For a long time, it was not clear to us how the inquisitors combined such heterogeneous practices. But now a fuller reading of the sources has revealed the continuity between the different procedures, it is evident that the abbreviated trial of faith is a full trial stripped of its criminal wrapping. A self-denunciation that in fact looked very much like a confession in the sacramental sense of the term, an offense perceived as relatively minor, and an obvious lack of education or of any desire to willfully harm the Catholic Church frequently made it unnecessary to deploy the full paraphernalia of the formal procedure to establish the facts. The inquisitor could concentrate on the spiritual care of the defendant, who was treated as a penitent rather than an offender. He did not even need to act as a judge himself, much less assemble consultores (experts) and the bishop’s representative to pass a definitive sentence, as was the case in a full formal trial. Instead, he could commission any cleric to do the job.

Second, our findings raise the question of chronology and thus of the plasticity of the inquisitorial procedure over time. The research presented here is based on material dating from the mid-sixteenth to the late eighteenth century. Even within this relatively short period, which excludes the first seventy years of the Holy Office’s activity in Spain—not to mention the entirety of the European Middle Ages—we observed that the penitential aspects of such trials were increasingly foregrounded to the detriment of their criminal-legal dimension.
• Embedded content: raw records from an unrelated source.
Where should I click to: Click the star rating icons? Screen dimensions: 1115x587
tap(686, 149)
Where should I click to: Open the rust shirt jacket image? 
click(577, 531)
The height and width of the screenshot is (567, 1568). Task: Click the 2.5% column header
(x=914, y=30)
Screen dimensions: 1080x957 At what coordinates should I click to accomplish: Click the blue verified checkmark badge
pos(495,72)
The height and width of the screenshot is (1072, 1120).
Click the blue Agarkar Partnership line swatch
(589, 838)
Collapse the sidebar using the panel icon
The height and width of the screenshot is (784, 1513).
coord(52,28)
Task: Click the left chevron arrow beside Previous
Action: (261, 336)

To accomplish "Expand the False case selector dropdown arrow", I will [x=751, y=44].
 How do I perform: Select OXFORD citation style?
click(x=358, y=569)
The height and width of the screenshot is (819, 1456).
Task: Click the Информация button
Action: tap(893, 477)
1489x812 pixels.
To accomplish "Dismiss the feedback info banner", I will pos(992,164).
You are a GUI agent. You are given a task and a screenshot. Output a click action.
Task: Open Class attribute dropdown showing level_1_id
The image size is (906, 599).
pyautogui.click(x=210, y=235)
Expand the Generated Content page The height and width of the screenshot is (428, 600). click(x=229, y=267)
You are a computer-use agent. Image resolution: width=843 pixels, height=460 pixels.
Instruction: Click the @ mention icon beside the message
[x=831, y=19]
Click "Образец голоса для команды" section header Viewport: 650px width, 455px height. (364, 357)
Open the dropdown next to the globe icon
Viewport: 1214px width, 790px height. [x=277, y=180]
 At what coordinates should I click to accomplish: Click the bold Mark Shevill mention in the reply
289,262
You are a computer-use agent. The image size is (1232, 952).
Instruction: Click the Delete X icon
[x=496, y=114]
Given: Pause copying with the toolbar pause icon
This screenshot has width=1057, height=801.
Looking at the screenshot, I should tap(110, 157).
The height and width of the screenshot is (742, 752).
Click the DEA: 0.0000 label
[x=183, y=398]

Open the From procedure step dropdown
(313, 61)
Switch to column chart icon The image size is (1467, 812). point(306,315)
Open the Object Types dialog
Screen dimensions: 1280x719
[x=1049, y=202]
Is this increased emphasis on penitence a hard fact or a bias introduced by the sources? It is not easy to measure such an evolution objectively. What is certain is that over time the inquisitors recorded the details of their activity in an increasingly precise manner. Penitentially oriented cases tended to be less formal than criminally driven ones. Since they generated less paperwork, they generally have a smaller footprint in the archives, which in turn means that they are underrepresented—or even invisible—in more succinct accounts. To further complicate matters, most of the records of the Suprema prior to 1561 have been lost. A careful study of every kind of early surviving source would be necessary to trace the origins of this twofold system.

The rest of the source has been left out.